• What you need to do:
There is one span to output from the data below: the lines starting at the line with "The height and width of the screenshot is (442, 531)." and ending at the line with "Open the Configuration tab". Output it exactly, ends included, nothing more.

|---|

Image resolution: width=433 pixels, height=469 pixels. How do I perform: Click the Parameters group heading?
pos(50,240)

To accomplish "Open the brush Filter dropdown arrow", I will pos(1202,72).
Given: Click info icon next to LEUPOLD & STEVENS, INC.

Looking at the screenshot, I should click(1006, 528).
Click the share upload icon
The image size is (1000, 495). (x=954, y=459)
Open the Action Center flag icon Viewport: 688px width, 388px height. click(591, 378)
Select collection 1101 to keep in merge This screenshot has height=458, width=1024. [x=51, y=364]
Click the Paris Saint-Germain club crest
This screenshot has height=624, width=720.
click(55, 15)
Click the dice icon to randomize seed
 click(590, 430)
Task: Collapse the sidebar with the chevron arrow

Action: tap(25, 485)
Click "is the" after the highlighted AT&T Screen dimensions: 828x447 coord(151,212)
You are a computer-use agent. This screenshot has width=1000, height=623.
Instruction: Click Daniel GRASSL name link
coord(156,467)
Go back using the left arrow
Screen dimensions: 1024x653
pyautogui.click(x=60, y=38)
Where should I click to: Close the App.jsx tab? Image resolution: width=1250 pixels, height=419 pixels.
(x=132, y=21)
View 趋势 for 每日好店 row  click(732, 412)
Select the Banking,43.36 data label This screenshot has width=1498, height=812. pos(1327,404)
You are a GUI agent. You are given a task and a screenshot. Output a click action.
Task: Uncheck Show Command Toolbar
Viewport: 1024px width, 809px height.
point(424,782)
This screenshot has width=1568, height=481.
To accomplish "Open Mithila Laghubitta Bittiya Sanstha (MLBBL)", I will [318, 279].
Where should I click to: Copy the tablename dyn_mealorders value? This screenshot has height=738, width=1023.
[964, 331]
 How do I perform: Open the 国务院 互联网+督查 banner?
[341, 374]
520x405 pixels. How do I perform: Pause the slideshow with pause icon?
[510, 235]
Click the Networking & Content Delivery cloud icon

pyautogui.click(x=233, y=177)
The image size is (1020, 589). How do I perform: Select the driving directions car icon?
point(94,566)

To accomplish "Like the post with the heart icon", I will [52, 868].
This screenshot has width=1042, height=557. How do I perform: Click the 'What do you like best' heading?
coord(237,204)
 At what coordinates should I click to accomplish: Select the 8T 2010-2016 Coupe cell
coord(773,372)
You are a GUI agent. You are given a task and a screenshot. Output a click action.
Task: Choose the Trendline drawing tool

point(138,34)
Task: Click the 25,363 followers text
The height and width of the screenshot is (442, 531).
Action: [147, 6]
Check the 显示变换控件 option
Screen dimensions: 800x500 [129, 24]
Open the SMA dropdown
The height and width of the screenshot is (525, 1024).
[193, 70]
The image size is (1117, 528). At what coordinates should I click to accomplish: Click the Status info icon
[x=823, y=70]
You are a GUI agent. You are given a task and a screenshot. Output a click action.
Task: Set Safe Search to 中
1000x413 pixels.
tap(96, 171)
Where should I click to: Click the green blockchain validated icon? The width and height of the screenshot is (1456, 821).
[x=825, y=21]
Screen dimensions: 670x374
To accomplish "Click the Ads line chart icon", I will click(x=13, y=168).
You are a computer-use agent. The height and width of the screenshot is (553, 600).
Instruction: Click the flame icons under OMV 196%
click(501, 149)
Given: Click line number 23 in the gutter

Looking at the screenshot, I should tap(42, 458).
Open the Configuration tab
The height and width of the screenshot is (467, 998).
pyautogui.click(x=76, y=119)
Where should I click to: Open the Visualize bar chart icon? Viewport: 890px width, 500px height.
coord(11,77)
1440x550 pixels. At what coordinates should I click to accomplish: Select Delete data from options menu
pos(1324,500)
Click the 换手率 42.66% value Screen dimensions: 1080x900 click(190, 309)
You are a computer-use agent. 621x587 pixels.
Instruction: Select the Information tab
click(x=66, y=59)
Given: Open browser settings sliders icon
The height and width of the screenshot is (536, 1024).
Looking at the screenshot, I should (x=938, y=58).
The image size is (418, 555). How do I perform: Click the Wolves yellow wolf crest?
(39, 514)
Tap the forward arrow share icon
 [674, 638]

|---|

• Task output:
The height and width of the screenshot is (442, 531).
Action: [147, 6]
Check the 显示变换控件 option
Screen dimensions: 800x500 [129, 24]
Open the SMA dropdown
The height and width of the screenshot is (525, 1024).
[193, 70]
The image size is (1117, 528). At what coordinates should I click to accomplish: Click the Status info icon
[x=823, y=70]
You are a GUI agent. You are given a task and a screenshot. Output a click action.
Task: Set Safe Search to 中
1000x413 pixels.
tap(96, 171)
Where should I click to: Click the green blockchain validated icon? The width and height of the screenshot is (1456, 821).
[x=825, y=21]
Screen dimensions: 670x374
To accomplish "Click the Ads line chart icon", I will click(x=13, y=168).
You are a computer-use agent. The height and width of the screenshot is (553, 600).
Instruction: Click the flame icons under OMV 196%
click(501, 149)
Given: Click line number 23 in the gutter

Looking at the screenshot, I should tap(42, 458).
Open the Configuration tab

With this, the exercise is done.